Through this rich mix of ideas for research topics and data to look at, the students continuously asked about each others’ lives. One of the most fascinating exchanges took place toward the end of the videoconference, when a student from Alaska asked the students in Ushuaia what kind animals they had and what kind of wildlife they ate. The Ushuaia students listed foxes, llamas, beaver, rabbit, birds, and penguins as the animals they had; and said that they ate rabbits, fish, and some beavers (but mostly tourists ate beavers). The beavers were apparently introduced to the region in 1946, and there are no natural enemies, so people are being encouraged to eat them.

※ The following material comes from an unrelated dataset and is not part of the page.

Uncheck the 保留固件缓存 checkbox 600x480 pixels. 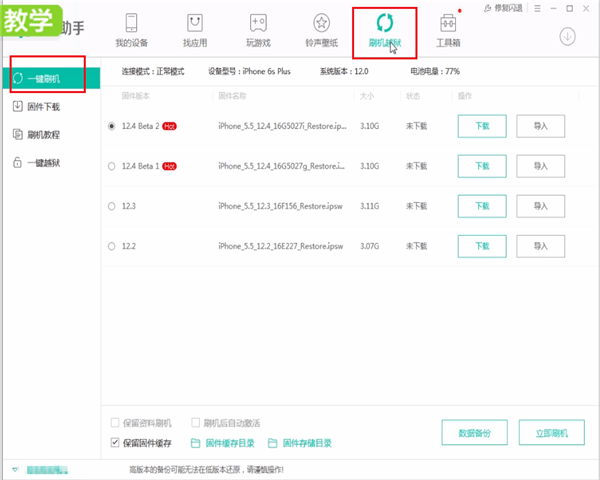click(x=114, y=443)
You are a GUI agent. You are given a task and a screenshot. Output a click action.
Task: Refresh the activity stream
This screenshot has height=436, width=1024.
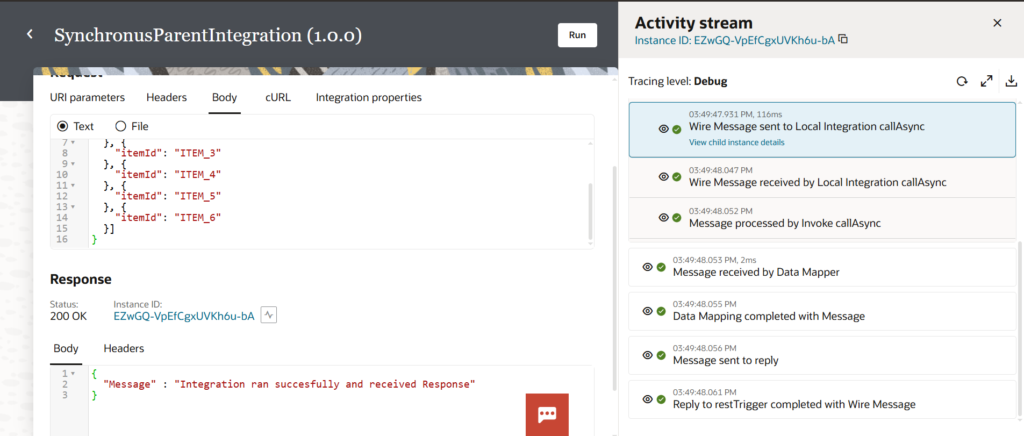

A student from Shugaluk closed the discussion section of the conference by putting things in perspective. Yes, skate boarding and dog mushing are interesting, but for the Native peoples of the far North, their very way of life is being threatened. Earlier, a student in Ushuaia said that a glacier that was supplying water to the city was melting and would be gone in a few decades, leading to a shortage of drinking water. As one of the scientists said earlier, like the canary in the coal mine that warned of dangerous gases in a mine– the people in the Polar regions are the first to see the real danger in climate change. We need to remember this as we begin to take steps to try to slow down climate change and its impacts.

NOTES IN CLOSING:

There will be a web chat and web forum April 10-11. The purpose is to help students develop research ideas and projects, and interact with scientists. Links to the chat and forum can be found on the Pole-to-Pole Videoconference page of GLOBE Web site.

Three PowerPoint presentations describe the science and people of Ushuaia. They are also available on the Videoconference page at the above link.

Finally, I recall promising a student from Fairbanks that we would return to the topic of leaves changing color. Since we didn’t follow up on this question, I thought I would include a discussion here. The leaves change color because the chlorophyll, which gives the leaves their green color, disappears in the fall, so that other chemicals in the leaves give them their color. The chlorophyll, of course, is involved in photosynthesis, which provides plants the energy to grow. Different types of trees change different colors. For example, some maple trees turn bright red, while aspen trees turn yellow in the autumn. The weather actually affects how bright the colors are in the fall. In long term, the climate also affects the trees that can stay healthy in a given place. Thus the mix of trees, and hence the colors could change over many decades.

More information is available about leaf color under the Seasons and Phenology Learning Activities, Activity P5 “Investigating Leaf Pigments” in the Earth as a System Chapter of the GLOBE Teachers’ Guide.

The seasons and Biomes project is an effort to engage students in Earth system science studies as a way of learning science. It is a timely project for this fourth International Polar Year with many and intense collaborative research efforts on the physical, biological, and social components and their interactions. Changes in the Polar Regions affect the rest of the world and vice versa, since we are all connected in the earth system. I encourage students to conduct their own inquiry whether collectively as a class or in small groups, or individually. Students can use the many already-established GLOBE measurements in the areas of atmosphere/weather. soils/land cover/biology, hydrology, and plant phenology in their local areas (You can access the protocols by clicking on “For Teachers” on the menu bar at the top of the GLOBE homepage.) Soon there will be new measurement protocols such as fresh-water ice freeze-up and break-up protocols and a frost-tube protocol that will be posted on the GLOBE web site. Students can conduct a study on things that interest them as part of the upcoming GLOBE Student Research campaign.